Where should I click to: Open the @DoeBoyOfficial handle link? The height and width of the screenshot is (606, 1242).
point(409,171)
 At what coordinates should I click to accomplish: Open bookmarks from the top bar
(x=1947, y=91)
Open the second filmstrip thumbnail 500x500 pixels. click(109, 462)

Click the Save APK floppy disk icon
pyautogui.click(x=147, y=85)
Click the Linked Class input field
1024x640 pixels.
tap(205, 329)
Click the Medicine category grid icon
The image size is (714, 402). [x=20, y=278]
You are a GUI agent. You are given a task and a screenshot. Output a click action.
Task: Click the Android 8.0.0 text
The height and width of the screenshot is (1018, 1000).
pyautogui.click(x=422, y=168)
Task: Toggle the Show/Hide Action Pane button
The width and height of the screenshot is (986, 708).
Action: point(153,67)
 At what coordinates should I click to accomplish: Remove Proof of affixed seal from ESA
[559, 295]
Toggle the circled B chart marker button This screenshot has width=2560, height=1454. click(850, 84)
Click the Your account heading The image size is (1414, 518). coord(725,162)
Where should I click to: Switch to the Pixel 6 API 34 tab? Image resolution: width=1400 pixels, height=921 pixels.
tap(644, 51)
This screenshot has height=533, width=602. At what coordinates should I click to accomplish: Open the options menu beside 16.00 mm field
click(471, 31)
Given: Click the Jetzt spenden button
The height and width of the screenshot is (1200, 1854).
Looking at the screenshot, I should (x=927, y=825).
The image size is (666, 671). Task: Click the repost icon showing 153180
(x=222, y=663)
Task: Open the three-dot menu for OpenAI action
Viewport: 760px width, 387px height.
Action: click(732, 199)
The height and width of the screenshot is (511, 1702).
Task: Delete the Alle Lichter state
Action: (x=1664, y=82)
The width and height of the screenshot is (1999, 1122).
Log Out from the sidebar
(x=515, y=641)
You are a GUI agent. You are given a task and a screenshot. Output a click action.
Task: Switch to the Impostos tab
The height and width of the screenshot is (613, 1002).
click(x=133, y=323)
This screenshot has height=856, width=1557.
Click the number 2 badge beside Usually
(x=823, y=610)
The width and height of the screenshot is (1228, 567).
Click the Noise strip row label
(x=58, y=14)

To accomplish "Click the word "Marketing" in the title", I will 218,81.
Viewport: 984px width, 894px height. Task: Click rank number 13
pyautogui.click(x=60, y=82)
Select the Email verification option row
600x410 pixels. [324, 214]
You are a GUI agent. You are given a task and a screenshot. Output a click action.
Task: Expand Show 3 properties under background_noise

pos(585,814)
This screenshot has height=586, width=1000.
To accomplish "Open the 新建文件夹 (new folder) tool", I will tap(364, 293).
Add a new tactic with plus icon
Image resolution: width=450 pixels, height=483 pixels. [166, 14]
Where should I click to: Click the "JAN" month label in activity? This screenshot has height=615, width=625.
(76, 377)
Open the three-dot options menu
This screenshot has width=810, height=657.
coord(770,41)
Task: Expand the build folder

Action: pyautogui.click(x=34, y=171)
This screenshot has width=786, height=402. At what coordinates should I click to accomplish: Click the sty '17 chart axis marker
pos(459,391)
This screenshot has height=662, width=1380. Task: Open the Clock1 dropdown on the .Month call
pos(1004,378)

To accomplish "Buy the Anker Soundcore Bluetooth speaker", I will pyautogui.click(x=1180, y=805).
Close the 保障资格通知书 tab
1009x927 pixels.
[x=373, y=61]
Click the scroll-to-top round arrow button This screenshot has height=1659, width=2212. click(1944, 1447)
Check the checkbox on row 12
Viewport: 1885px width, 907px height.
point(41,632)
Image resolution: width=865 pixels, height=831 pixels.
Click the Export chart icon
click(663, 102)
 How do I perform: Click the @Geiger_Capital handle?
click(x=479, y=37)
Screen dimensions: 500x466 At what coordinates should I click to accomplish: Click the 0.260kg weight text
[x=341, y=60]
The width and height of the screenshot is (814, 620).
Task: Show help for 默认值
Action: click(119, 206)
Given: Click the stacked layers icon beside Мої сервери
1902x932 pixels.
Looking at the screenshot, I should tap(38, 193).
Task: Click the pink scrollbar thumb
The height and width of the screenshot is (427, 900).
________________________
- [WHAT IS REQUIRED]
Output these lines as a numbered list, leaving out the blank lines.

- [SOLUTION]
1. Where should I click to: Open the @DoeBoyOfficial handle link? The height and width of the screenshot is (606, 1242).
2. point(409,171)
3.  At what coordinates should I click to accomplish: Open bookmarks from the top bar
4. (x=1947, y=91)
5. Open the second filmstrip thumbnail 500x500 pixels. click(109, 462)
6. Click the Save APK floppy disk icon
7. pyautogui.click(x=147, y=85)
8. Click the Linked Class input field
9. 1024x640 pixels.
10. tap(205, 329)
11. Click the Medicine category grid icon
12. The image size is (714, 402). [x=20, y=278]
13. You are a GUI agent. You are given a task and a screenshot. Output a click action.
14. Task: Click the Android 8.0.0 text
15. The height and width of the screenshot is (1018, 1000).
16. pyautogui.click(x=422, y=168)
17. Task: Toggle the Show/Hide Action Pane button
18. The width and height of the screenshot is (986, 708).
19. Action: point(153,67)
20.  At what coordinates should I click to accomplish: Remove Proof of affixed seal from ESA
21. [559, 295]
22. Toggle the circled B chart marker button This screenshot has width=2560, height=1454. click(850, 84)
23. Click the Your account heading The image size is (1414, 518). coord(725,162)
24. Where should I click to: Switch to the Pixel 6 API 34 tab? Image resolution: width=1400 pixels, height=921 pixels.
25. tap(644, 51)
26. This screenshot has height=533, width=602. At what coordinates should I click to accomplish: Open the options menu beside 16.00 mm field
27. click(471, 31)
28. Given: Click the Jetzt spenden button
29. The height and width of the screenshot is (1200, 1854).
30. Looking at the screenshot, I should (x=927, y=825).
31. The image size is (666, 671). Task: Click the repost icon showing 153180
32. (x=222, y=663)
33. Task: Open the three-dot menu for OpenAI action
34. Viewport: 760px width, 387px height.
35. Action: click(732, 199)
36. The height and width of the screenshot is (511, 1702).
37. Task: Delete the Alle Lichter state
38. Action: (x=1664, y=82)
39. The width and height of the screenshot is (1999, 1122).
40. Log Out from the sidebar
41. (x=515, y=641)
42. You are a GUI agent. You are given a task and a screenshot. Output a click action.
43. Task: Switch to the Impostos tab
44. The height and width of the screenshot is (613, 1002).
45. click(x=133, y=323)
46. This screenshot has height=856, width=1557.
47. Click the number 2 badge beside Usually
48. (x=823, y=610)
49. The width and height of the screenshot is (1228, 567).
50. Click the Noise strip row label
51. (x=58, y=14)
52. To accomplish "Click the word "Marketing" in the title", I will 218,81.
53. Viewport: 984px width, 894px height. Task: Click rank number 13
54. pyautogui.click(x=60, y=82)
55. Select the Email verification option row
56. 600x410 pixels. [324, 214]
57. You are a GUI agent. You are given a task and a screenshot. Output a click action.
58. Task: Expand Show 3 properties under background_noise
59. pos(585,814)
60. This screenshot has height=586, width=1000.
61. To accomplish "Open the 新建文件夹 (new folder) tool", I will tap(364, 293).
62. Add a new tactic with plus icon
63. Image resolution: width=450 pixels, height=483 pixels. [166, 14]
64. Where should I click to: Click the "JAN" month label in activity? This screenshot has height=615, width=625.
65. (76, 377)
66. Open the three-dot options menu
67. This screenshot has width=810, height=657.
68. coord(770,41)
69. Task: Expand the build folder
70. Action: pyautogui.click(x=34, y=171)
71. This screenshot has width=786, height=402. At what coordinates should I click to accomplish: Click the sty '17 chart axis marker
72. pos(459,391)
73. This screenshot has height=662, width=1380. Task: Open the Clock1 dropdown on the .Month call
74. pos(1004,378)
75. To accomplish "Buy the Anker Soundcore Bluetooth speaker", I will pyautogui.click(x=1180, y=805).
76. Close the 保障资格通知书 tab
77. 1009x927 pixels.
78. [x=373, y=61]
79. Click the scroll-to-top round arrow button This screenshot has height=1659, width=2212. click(1944, 1447)
80. Check the checkbox on row 12
81. Viewport: 1885px width, 907px height.
82. point(41,632)
83. Image resolution: width=865 pixels, height=831 pixels.
84. Click the Export chart icon
85. click(663, 102)
86.  How do I perform: Click the @Geiger_Capital handle?
87. click(x=479, y=37)
88. Screen dimensions: 500x466 At what coordinates should I click to accomplish: Click the 0.260kg weight text
89. [x=341, y=60]
90. The width and height of the screenshot is (814, 620).
91. Task: Show help for 默认值
92. Action: click(119, 206)
93. Given: Click the stacked layers icon beside Мої сервери
94. 1902x932 pixels.
95. Looking at the screenshot, I should tap(38, 193).
96. Task: Click the pink scrollbar thumb
97. The height and width of the screenshot is (427, 900).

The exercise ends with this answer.